TEXT SECTION
# Livery on Blackdown Hills, Wellington Somerset



## Fizz06 (20 October 2008)

Wondering if any of you could help! We're based on the Blackdowns between Wellington and Chard and looking for livery yards that do full livery. So far I've found Southey View and the Heazle near us. Anyone know of anywhere else? 
It'll be our first horse so aren't really wired into the horse scene here yet - also if anyone has anything to say about either Southey or Heazle (good or bad) please feel free to get in touch!!

Thanks!


----------



## StefDua (20 October 2008)

Used to be Southwoods in Culmstock/Hemyock but not sure if that is still going, think it is.  

Southey are good - we sent our pony there for some reschooling earlier in the year and they are very nice.

Heazle - not sure about livery there.  Don't know anyone who has a horse there.

If I can think of any others I'll let you know.  It's worth checking the gazette and freeads as there is a nice sounding livery at the foot of the Blackdowns somewhere and they advertise when they have space


----------



## oofadoofa (20 October 2008)

I do!  But near Hatch Beauchamp so not sure if that's a bit far for you.


----------



## Fizz06 (20 October 2008)

Thanks!

Hatch Beauchamp is quite far - I think you're on the other side of the A358 from us.  I'll have a look in the local papers - I pass a yard that looks as though they do livery on the way into Taunton so maybe I'll drop in on them, but I HATE doing that - think as a YO I'd hate it if someone came to my yard without notice!!


----------



## oofadoofa (20 October 2008)

Where abouts are you?  I might be able to think of some closer ones for you.


----------



## LankyDoodle (20 October 2008)

Southey Farm is gorgeous. I went to look there before moving. Fantastic hacking and great facilities... lovely owners as well. I didn't move because they don't offer DIY and we couldn't afford their part option (which was practically full without the exercise - £85 a week!).

WRITTEN PROBLEM 1
Answer these questions about the forum thread:
(a) Which two yards had Fizz06 already found?
(b) Why was StefDua's pony sent to Southey?
(c) What weekly price does LankyDoodle give for Southey Farm's part option?

GIVEN DATA
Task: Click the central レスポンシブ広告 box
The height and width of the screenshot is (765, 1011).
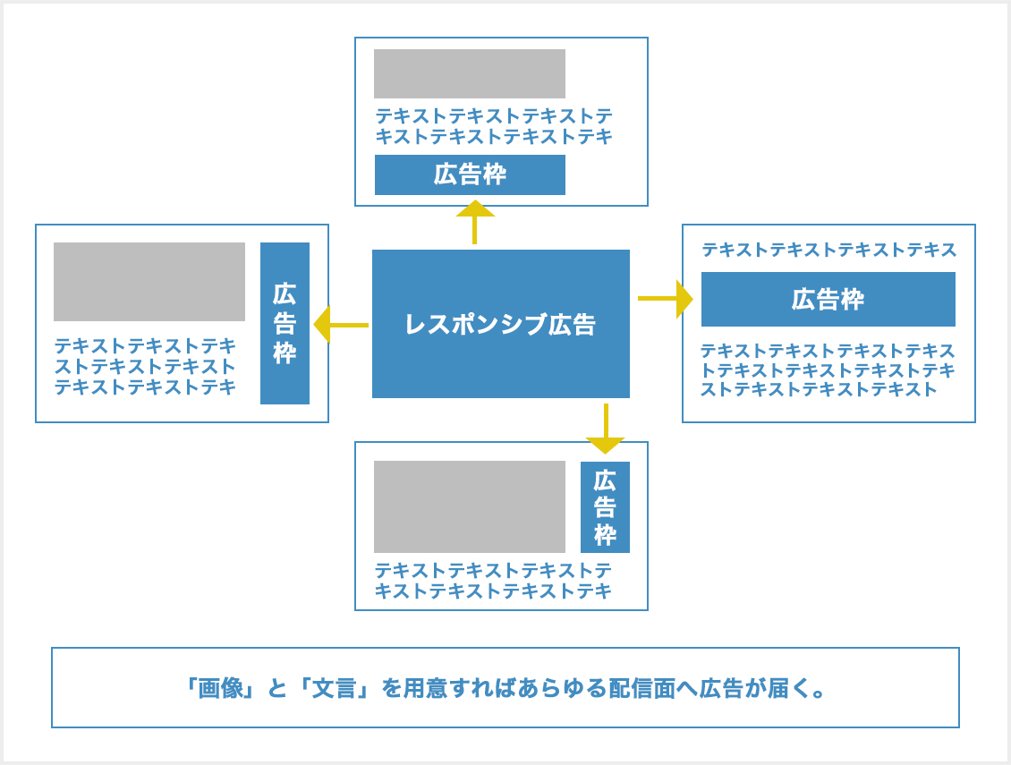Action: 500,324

...

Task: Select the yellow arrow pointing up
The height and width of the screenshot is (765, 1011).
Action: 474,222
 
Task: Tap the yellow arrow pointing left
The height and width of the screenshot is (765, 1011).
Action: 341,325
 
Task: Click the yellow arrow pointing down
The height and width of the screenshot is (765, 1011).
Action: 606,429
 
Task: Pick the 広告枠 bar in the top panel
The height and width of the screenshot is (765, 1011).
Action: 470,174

* * *

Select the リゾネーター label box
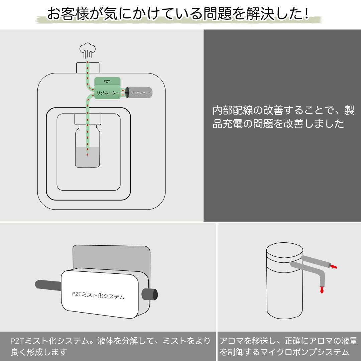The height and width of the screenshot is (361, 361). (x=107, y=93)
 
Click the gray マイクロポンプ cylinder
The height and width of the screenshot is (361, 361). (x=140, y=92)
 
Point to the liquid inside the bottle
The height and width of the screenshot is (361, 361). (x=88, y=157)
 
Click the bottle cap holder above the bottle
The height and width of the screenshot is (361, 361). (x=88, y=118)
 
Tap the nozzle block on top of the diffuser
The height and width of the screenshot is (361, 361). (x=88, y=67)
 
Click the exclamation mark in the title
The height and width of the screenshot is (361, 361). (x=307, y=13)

WRITTEN PROBLEM 2
In the listing, rename "yellow arrow" to "orange arrow" from the line with "Task: Select the yellow arrow pointing up" to the line with "Action: 606,429", and write out only those lines.

EXPECTED OUTPUT 1
(a) Southey View and the Heazle
(b) For some reschooling
(c) £85 a week

EXPECTED OUTPUT 2
Task: Select the orange arrow pointing up
The height and width of the screenshot is (765, 1011).
Action: 474,222
 
Task: Tap the orange arrow pointing left
The height and width of the screenshot is (765, 1011).
Action: 341,325
 
Task: Click the orange arrow pointing down
The height and width of the screenshot is (765, 1011).
Action: 606,429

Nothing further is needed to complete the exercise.